After this week's conference, the initiative partners begin conducting the regional workshops throughout the state. The dates for the regional workshops are set, although the exact sites are tentative. They are:
Purdue University Calumet, Academic Learning Center, Merillville, Aug. 11-12
NORTHEAST: Fort Wayne
Indiana University-Purdue University Fort Wayne, Fort Wayne-Walb Student Union (G-08 & 114), July 31-Aug. 1
IUPUI, July 28-29
University of Southern Indiana, Health Professions Center, July 30-31
Community Learning Center of Jackson County, Seymour, July 23-24.
The regional two-day workshops are free to participants, but enrollment is limited to 50. More information is available online at http://www.istemnetwork.org/index.cfm or from the I-STEM Resource Network by emailing firstname.lastname@example.org or calling 765-494-2757.
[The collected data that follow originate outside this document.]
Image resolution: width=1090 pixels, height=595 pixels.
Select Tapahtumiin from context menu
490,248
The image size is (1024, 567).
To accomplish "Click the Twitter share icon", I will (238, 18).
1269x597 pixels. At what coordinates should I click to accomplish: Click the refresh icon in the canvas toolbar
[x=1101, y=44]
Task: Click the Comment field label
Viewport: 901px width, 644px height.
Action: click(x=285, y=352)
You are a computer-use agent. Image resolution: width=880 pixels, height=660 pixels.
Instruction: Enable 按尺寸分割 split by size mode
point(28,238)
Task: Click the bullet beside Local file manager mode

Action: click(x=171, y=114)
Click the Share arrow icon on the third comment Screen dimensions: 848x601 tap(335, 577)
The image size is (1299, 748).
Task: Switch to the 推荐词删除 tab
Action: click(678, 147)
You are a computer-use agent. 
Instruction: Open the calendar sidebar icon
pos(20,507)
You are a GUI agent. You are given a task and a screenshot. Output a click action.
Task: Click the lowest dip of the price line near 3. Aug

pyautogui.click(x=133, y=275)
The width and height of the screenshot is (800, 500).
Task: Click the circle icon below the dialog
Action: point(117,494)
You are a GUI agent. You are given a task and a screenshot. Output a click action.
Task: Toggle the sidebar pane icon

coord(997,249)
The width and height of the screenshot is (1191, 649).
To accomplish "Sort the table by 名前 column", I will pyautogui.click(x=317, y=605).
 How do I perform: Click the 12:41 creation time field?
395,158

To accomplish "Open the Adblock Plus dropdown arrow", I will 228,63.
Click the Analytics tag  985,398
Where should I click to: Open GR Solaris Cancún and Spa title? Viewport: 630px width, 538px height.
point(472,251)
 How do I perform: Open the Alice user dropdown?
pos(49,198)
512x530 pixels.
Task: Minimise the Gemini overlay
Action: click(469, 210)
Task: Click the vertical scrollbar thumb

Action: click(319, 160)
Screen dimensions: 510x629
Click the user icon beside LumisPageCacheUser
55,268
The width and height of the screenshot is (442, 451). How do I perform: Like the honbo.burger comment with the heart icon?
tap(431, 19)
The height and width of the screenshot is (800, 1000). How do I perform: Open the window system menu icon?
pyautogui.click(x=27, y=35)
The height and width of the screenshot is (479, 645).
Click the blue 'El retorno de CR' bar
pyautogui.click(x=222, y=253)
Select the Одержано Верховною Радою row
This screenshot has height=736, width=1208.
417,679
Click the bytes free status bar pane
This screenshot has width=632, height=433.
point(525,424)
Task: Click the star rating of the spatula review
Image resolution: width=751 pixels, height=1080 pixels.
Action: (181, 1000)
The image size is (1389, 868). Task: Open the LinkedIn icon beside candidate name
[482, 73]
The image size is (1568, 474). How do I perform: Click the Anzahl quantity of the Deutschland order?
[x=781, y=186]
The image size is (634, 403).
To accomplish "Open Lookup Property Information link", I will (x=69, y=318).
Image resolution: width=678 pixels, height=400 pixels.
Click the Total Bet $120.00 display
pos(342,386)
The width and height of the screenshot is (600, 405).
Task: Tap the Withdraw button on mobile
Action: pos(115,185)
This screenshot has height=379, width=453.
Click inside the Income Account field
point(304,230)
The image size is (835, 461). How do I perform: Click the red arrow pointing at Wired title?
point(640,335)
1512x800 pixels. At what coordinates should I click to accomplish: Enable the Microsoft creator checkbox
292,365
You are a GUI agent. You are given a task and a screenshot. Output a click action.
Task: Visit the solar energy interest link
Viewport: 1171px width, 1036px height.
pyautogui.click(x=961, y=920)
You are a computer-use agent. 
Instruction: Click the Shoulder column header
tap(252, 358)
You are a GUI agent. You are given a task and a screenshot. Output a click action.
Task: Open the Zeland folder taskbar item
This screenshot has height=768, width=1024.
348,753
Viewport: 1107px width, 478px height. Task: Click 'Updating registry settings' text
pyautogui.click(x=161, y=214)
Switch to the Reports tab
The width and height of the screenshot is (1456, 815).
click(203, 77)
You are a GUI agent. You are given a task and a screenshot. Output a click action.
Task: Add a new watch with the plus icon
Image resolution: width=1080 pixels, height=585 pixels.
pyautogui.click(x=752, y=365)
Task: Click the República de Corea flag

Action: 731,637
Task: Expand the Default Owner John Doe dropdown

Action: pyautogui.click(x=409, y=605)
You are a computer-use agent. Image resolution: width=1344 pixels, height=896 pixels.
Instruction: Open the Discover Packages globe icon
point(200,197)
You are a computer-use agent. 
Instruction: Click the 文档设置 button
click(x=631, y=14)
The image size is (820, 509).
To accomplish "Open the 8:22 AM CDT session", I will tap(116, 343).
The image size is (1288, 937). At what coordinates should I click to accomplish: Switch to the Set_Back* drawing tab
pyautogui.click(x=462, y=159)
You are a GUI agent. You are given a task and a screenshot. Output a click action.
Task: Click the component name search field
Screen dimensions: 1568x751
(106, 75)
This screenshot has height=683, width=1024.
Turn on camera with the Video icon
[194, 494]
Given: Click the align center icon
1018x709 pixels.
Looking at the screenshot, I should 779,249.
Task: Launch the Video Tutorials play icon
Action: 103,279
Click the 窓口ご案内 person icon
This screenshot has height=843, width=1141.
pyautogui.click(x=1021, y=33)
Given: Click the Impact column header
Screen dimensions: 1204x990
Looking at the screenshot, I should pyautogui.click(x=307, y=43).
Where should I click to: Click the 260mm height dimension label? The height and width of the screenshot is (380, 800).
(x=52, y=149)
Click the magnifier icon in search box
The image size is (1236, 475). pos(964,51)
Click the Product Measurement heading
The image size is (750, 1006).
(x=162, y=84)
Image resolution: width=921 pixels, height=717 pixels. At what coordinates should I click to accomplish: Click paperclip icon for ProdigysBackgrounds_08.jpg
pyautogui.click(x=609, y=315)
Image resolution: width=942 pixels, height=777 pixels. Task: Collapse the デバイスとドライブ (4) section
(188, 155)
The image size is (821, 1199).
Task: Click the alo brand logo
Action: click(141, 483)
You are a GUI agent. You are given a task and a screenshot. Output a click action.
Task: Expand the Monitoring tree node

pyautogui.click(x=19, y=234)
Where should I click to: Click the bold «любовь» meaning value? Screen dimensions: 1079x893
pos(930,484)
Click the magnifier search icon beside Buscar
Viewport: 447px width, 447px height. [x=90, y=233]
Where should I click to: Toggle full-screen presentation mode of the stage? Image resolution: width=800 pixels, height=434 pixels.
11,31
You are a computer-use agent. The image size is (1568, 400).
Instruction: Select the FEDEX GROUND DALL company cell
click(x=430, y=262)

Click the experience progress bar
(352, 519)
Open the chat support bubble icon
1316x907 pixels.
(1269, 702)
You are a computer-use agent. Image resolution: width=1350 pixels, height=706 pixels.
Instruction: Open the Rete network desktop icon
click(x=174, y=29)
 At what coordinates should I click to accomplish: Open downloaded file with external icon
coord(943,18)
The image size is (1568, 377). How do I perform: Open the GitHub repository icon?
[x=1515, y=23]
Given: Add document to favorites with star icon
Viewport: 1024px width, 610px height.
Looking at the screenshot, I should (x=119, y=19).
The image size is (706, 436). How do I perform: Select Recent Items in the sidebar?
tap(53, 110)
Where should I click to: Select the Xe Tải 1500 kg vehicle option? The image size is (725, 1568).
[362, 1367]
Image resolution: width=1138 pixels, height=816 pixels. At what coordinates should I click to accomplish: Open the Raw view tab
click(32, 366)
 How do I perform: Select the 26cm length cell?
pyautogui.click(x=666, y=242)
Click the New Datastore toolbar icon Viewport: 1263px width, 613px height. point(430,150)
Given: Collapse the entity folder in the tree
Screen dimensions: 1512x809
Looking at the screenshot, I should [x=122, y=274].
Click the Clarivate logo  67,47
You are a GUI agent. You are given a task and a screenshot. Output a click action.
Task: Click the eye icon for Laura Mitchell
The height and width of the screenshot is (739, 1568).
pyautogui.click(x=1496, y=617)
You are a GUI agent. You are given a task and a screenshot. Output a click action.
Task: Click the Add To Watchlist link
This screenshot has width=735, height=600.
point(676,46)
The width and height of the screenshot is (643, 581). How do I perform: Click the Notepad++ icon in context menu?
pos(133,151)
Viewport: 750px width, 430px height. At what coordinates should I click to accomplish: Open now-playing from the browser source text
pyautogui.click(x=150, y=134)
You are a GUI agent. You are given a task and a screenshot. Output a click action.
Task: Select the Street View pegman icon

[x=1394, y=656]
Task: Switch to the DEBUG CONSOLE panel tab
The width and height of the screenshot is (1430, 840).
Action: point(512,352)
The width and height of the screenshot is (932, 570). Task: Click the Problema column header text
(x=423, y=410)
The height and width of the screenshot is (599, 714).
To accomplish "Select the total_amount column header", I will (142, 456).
Media Outlets: the following comments are available as mp3 files on the IU School of Education Web site at http://www.education.indiana.edu. Look for this news release under "News" on the home page. The sound bites below will have a clickable link to hear and to save the files.
Walker explains the importance of the workshops given the requirement of the new end-of-course exam for algebra:
"The stakes for that test are changing and so we're trying to, as that's starting to get implemented, we're trying to help teachers be better prepared so that their students, so that the graduation exam passing rate will not go down. We want it to either to maintain or to improve given that the graduation exam is going to change."
After Tuesday's conference, Walker explains that the partners will spend two more days planning the July and August workshops:
"They're going to take ideas from this conference and design workshops for their regional teachers so they can meet the needs of teachers in different areas of the state. So we don't want to assume that we have a one size fits all model where if we just do one thing it will work for all teachers, so instead we're taking experts from the different areas who have been working with teachers in those areas and they'll be able to pick and choose things that they think will help the teachers from the regions."
Eventually, Walker says, I-STEM will make an Internet resource available so that teachers can have continuous access to ideas for teaching algebra:
"Once we get those materials online and teachers are trained on how to use them, they'll be able to have unlimited access to these, so in that way if they can't find one of these regional experts to help them out they'll be able to go to the materials on an unlimited basis and basically have ongoing support in their classrooms."
Hudson explains some of the thinking behind the algebraic teaching concepts the conference and workshops are based around:
"I would say that in the past algebra has been taught in a very procedural way; it's a procedure that you follow. This is how you finish this. So one of our goals, this is probably one of the goals of math education more generally not just of this conference, but one of our goals is that students start to build more conceptual understanding of what they're doing instead of just procedural learning. You know in the past, it was important for students to be fast algorithm solvers, fast computation solvers and that's not as important in today's world, because technology can do a lot of the fast computation that was required."